I-          QUESTIONS EN LITIGE

[3]            Les questions de faits et de droit auxquelles le Tribunal doit répondre dans le dossier à l’étude sont les suivantes :

            a)         Le demandeur est-il en droit d’annuler ou de résilier le contrat de                                    déneigement intervenu avec les défendeurs?

            b)         Le cas échéant, quel est le montant des dommages auxquels a droit le                          demandeur?

 

II-         CONTEXTE ET ANALYSE

[4]            La preuve pertinente retenue par le Tribunal aux fins de l’analyse du dossier à l’étude consiste en ce qui suit.

[5]            Le 17 novembre 2014, les parties signent un contrat par lequel les défendeurs s’engagent à procéder au déneigement du stationnement de la résidence du demandeur. Le demandeur s’engage, en contrepartie, à payer aux défendeurs 287,44 $ pour les services convenus au contrat.

[6]            Le demandeur paye aux défendeurs la somme complète de 287,44 $ à la signature du contrat.

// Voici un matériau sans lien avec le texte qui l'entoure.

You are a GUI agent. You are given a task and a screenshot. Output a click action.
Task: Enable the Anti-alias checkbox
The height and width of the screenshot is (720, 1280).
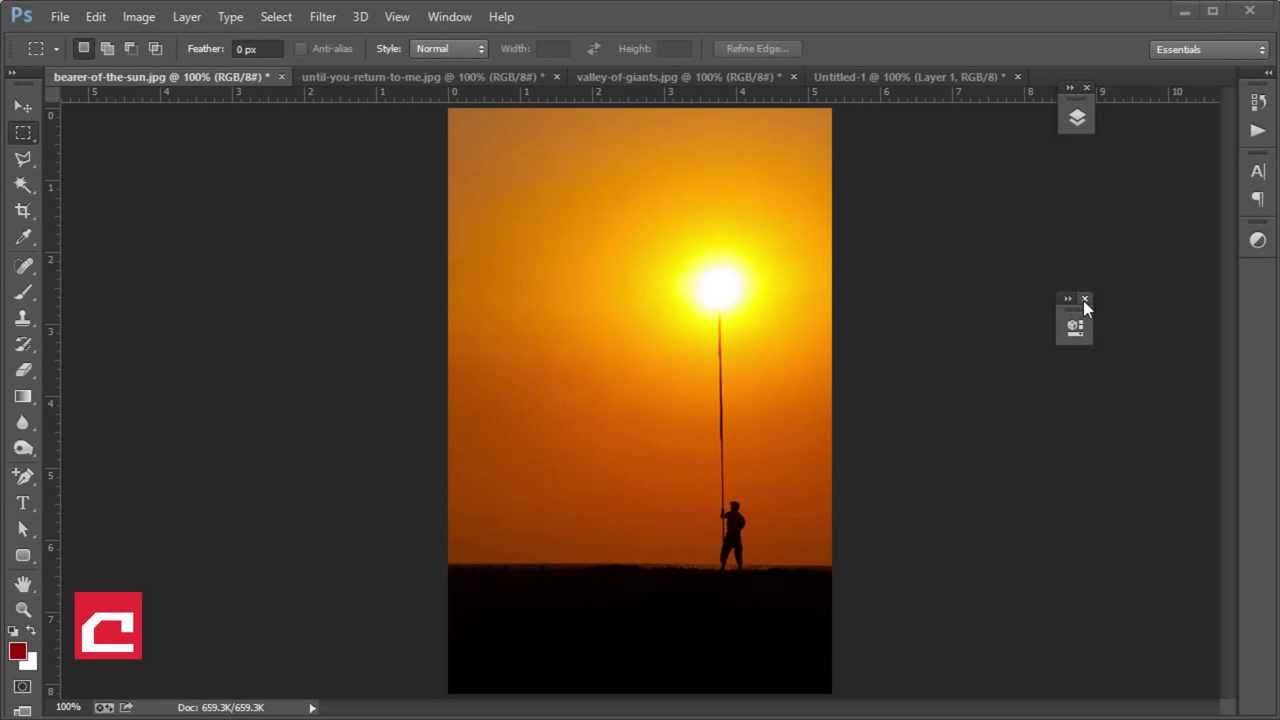click(x=301, y=49)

[7]            La période de validité du contrat de déneigement s’étend du 1 er novembre 2014 au 31 mars 2015, soit sur une période de cinq mois.

[8]            Puisqu’un abri d’auto temporaire à deux places de marque Tempo recouvre l’entièreté de la surface du stationnement, les tâches des défendeurs consistent à déblayer l’entrée de l’abri d’auto ainsi qu’à enlever la neige qui s’accumule sur le toit de celui-ci.

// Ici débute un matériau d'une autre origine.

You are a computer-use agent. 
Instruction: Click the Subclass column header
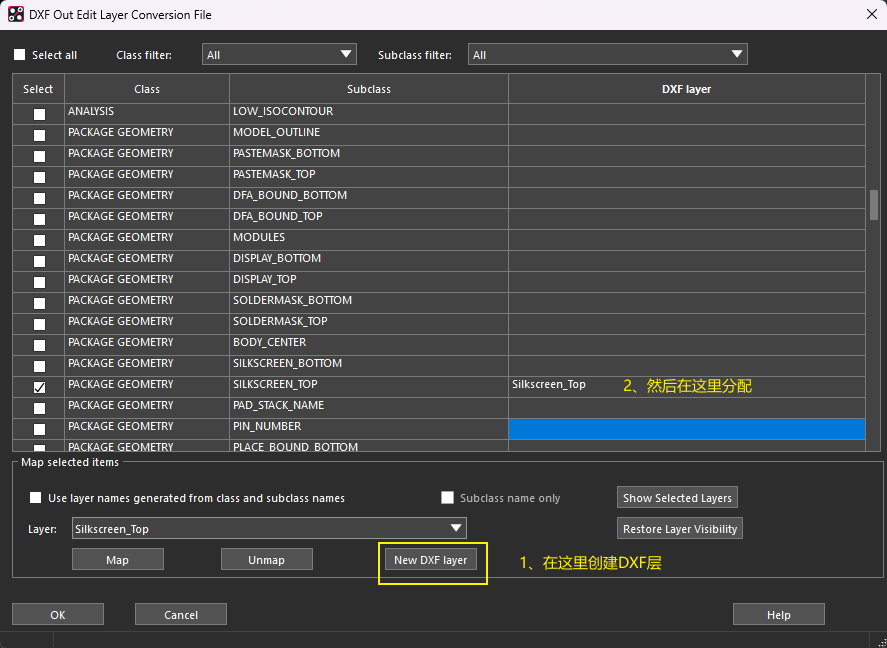tap(368, 89)
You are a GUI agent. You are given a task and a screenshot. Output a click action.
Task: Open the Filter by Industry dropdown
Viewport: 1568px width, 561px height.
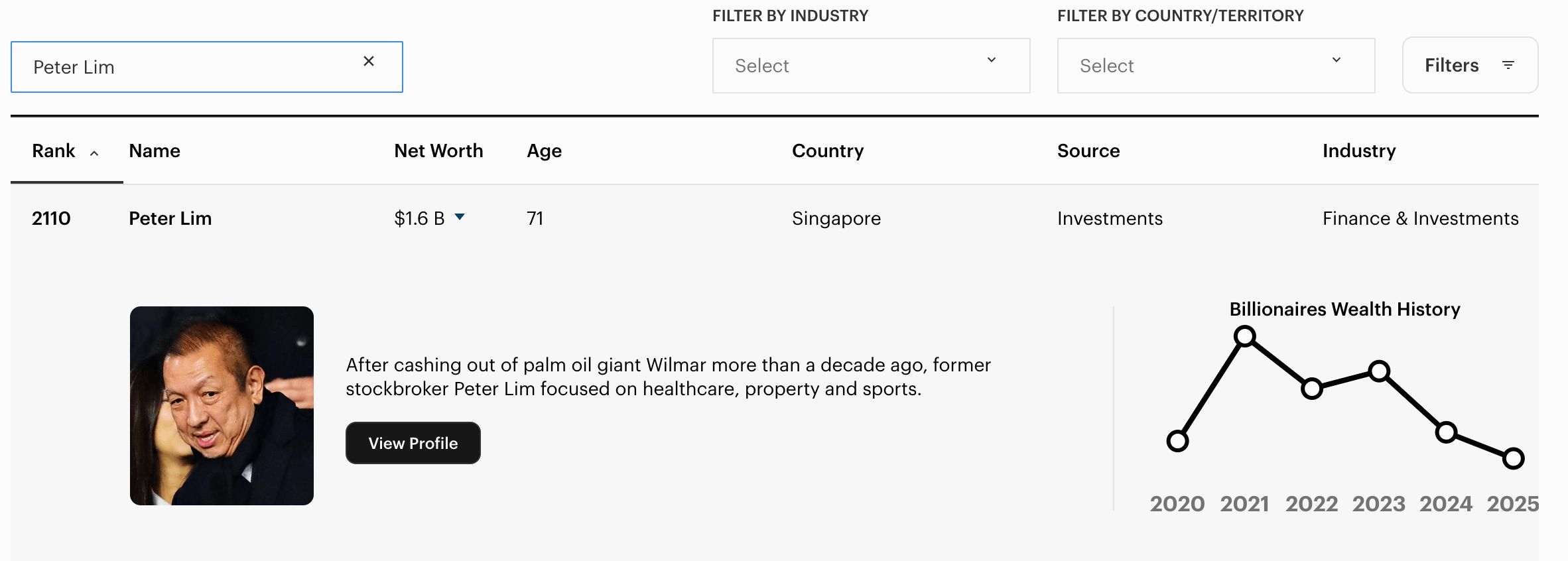[871, 66]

[9]            Au 14 janvier 2015, les défendeurs ont effectué à quatre reprises les travaux prévus au contrat.

[10]         À cette même date, le demandeur appelle les défendeurs pour se plaindre que la neige qui s’accumule sur les deux côtés extérieurs de l’abri d’auto n’a pas été enlevée. Les défendeurs lui mentionnent que l’enlèvement de la neige sur les côtés de l’abri d’auto ne fait pas partie du contrat.

[11]         Insatisfait, le demandeur avise les défendeurs qu’il met fin au contrat, et ce, à compter du jour même.

[12]         Le 9 février 2015, les défendeurs envoient une lettre au demandeur afin de lui confirmer qu’à sa demande, ils acceptent de mettre un terme à l’entente. Ils l’informent qu’aucun remboursement ne sera effectué.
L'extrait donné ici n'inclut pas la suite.